• Yapılacak İşler:
**A)** Aşağıdaki kaynak belgeden “1)Toplumun azınlığını oluşturan, yani” sözlerini içeren ifadeyle açılıp “giderek çoğalan kuklalar.” ile kapanan bölümü hiç değiştirmeden tekrar yazın.
**B)** Lütfen aşağıdaki kayıtları süzün ve “pixels” dizesini içeren her satırı kopyalayın; büyük-küçük harf ayrımı dikkate alınmalıdır.

Ekleme Tarihi: 30 April 2025 - Wednesday

Türkiye'de Topyekün Eğitim Atılımı ve Toplumsal Yeteneği Harekete Geçirme Projesi

Bugünkü Türkiye (2002 yılı koşulları değerlendirmesi)

Türkiye’de herkes yakınıyor. İşsizlikten yakınıyor. Çalışanı işinden yakınıyor. Çalıştıran çalışanından yakınıyor. Memur yakınıyor. Amiri yakınıyor. Öğrenci yakınıyor. Öğretmeni yakınıyor. Hasta yakınıyor. Hekimi yakınıyor. Suçlu yakınıyor. Polis yakınıyor. Hakimi, savcısı yakınıyor. Yönetilenler yöneticilerden yakınıyor. Yöneticiler mevzuattan, politikacıdan yakınıyor. Politikacı partisinden, liderinden yakınıyor. Üreten yakınıyor. Tüketen yakınıyor. Türkiye yakınıyor. Yakınma karamsarlığa dönüşüyor.

İnsanlar kendi işlerini rölantiye almış, bazen de işini bırakmış, kendi dışındaki herkesi yermekle meşgul.

İş yavaşlamış, üretim düşmüş. Toplum da sessizce ikiye bölünmüş.

1)Toplumun azınlığını oluşturan, yani ortaöğretim üstü okuyup bir yerlere gelebileni habire tartışıyor. Sistemi, devleti, partileri, meclisi tartışıyor. Sonuçta suçu “cahil” diye nitelediği halka yıkıyor. Toplumsal kurtuluş inancı ve ideali kalmayınca “gemisini kurtaran kaptan” felsefesine geliyor. Böylece kendi konumunu koruma, fırsatını yakalayabilirse bir üst konuma (makama) yükselmeden başka bir amacı da kalmıyor. Yukarıdan çürüme, yozlaşma. İnsanlar (hem de kelli felli) görünümünde kuklalar. İktidar kokusu alma yetenekleri çok gelişmiş kuklalar. Bukalemunu kıskandıracak çeviklikte siyasi renk değiştirebilen kuklalar. Bir biçimde tasfiye edilemezlerse, şeriat düzeninde “kadı”, komünist sistemde “halk mahkemesi yargıcı” olarak görülebileceklerinden kuşku duymayacağımız kuklalar. Türkiye’nin elitleri fotoğrafında giderek çoğalan kuklalar.

• Bu Görevin Girdisi:
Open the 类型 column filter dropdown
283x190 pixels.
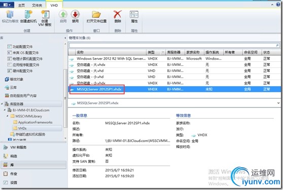tap(163, 52)
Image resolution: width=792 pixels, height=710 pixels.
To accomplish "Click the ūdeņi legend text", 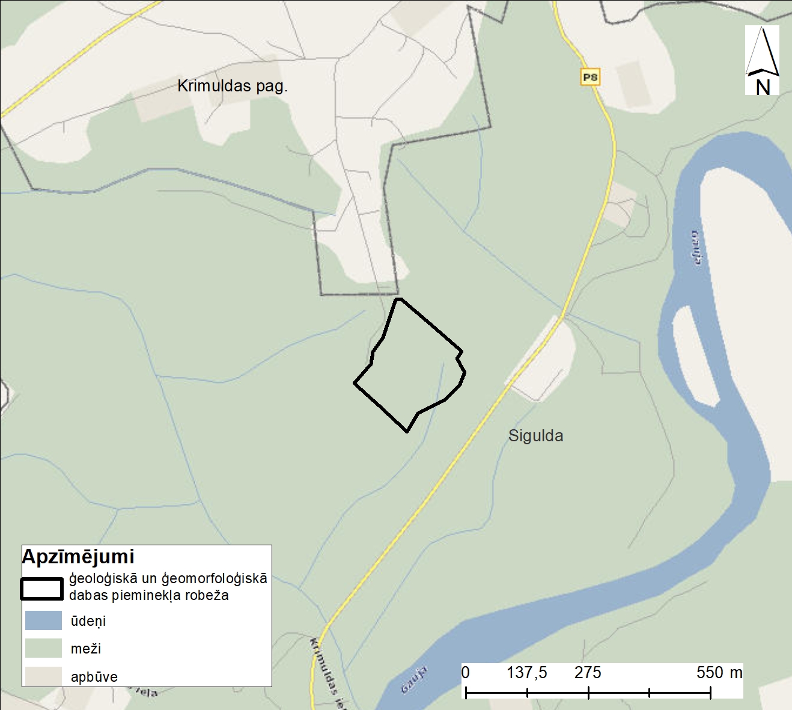I will click(x=88, y=621).
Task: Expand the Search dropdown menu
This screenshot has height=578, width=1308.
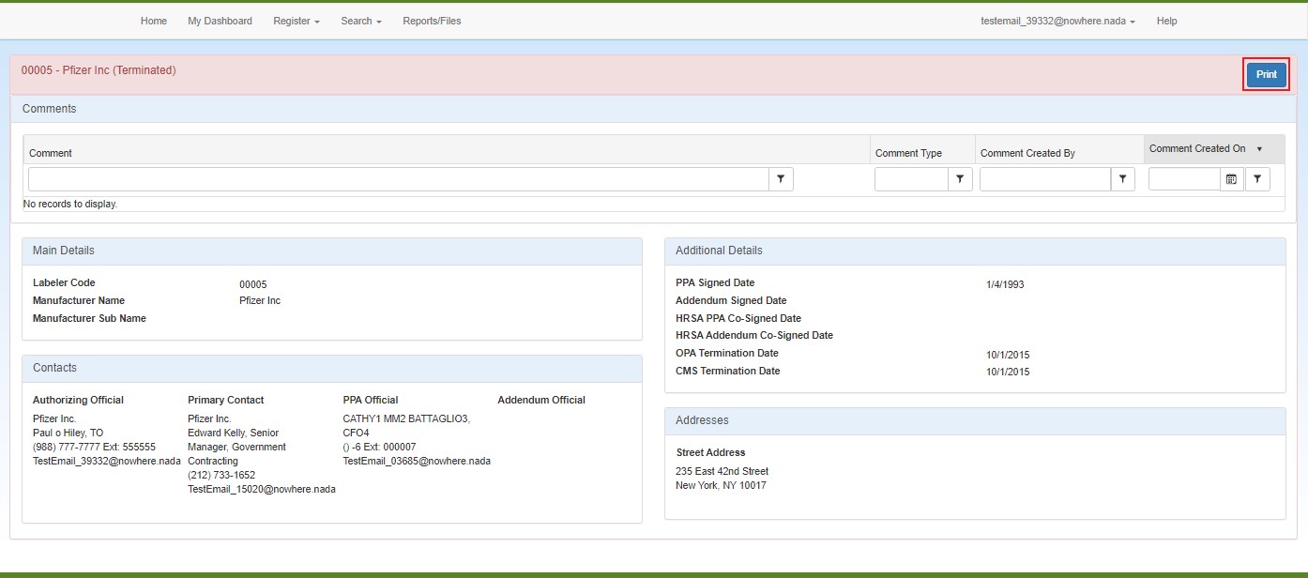Action: click(x=360, y=21)
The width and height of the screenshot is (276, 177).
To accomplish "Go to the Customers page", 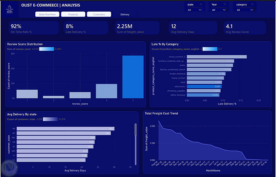I will pos(99,14).
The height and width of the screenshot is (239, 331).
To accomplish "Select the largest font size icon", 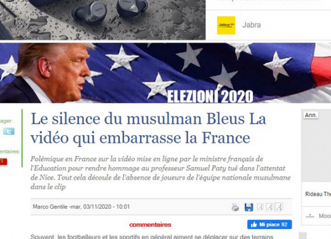I will tap(279, 207).
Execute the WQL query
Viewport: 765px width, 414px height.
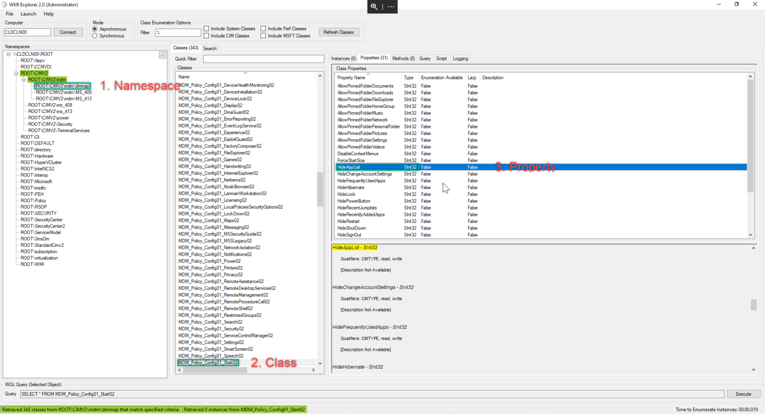coord(743,394)
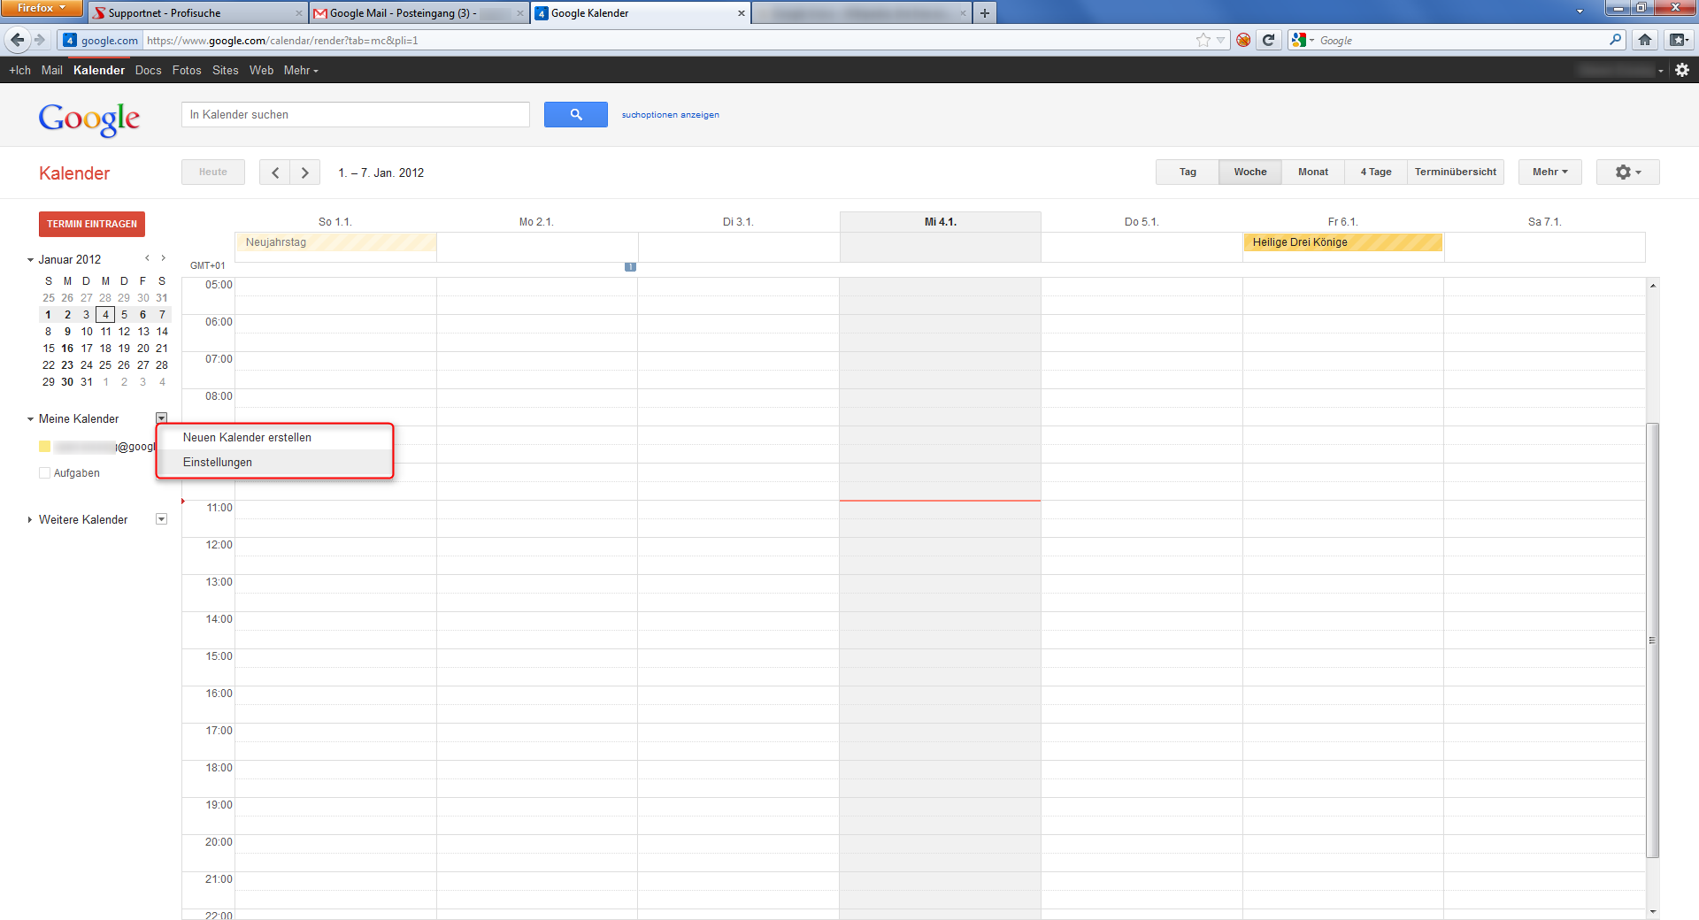Screen dimensions: 1699x920
Task: Select Einstellungen from the open context menu
Action: click(x=218, y=462)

• Alıştırma Cevapları:
**A)**
1)Toplumun azınlığını oluşturan, yani ortaöğretim üstü okuyup bir yerlere gelebileni habire tartışıyor. Sistemi, devleti, partileri, meclisi tartışıyor. Sonuçta suçu “cahil” diye nitelediği halka yıkıyor. Toplumsal kurtuluş inancı ve ideali kalmayınca “gemisini kurtaran kaptan” felsefesine geliyor. Böylece kendi konumunu koruma, fırsatını yakalayabilirse bir üst konuma (makama) yükselmeden başka bir amacı da kalmıyor. Yukarıdan çürüme, yozlaşma. İnsanlar (hem de kelli felli) görünümünde kuklalar. İktidar kokusu alma yetenekleri çok gelişmiş kuklalar. Bukalemunu kıskandıracak çeviklikte siyasi renk değiştirebilen kuklalar. Bir biçimde tasfiye edilemezlerse, şeriat düzeninde “kadı”, komünist sistemde “halk mahkemesi yargıcı” olarak görülebileceklerinden kuşku duymayacağımız kuklalar. Türkiye’nin elitleri fotoğrafında giderek çoğalan kuklalar.

**B)**
283x190 pixels.
Image resolution: width=792 pixels, height=710 pixels.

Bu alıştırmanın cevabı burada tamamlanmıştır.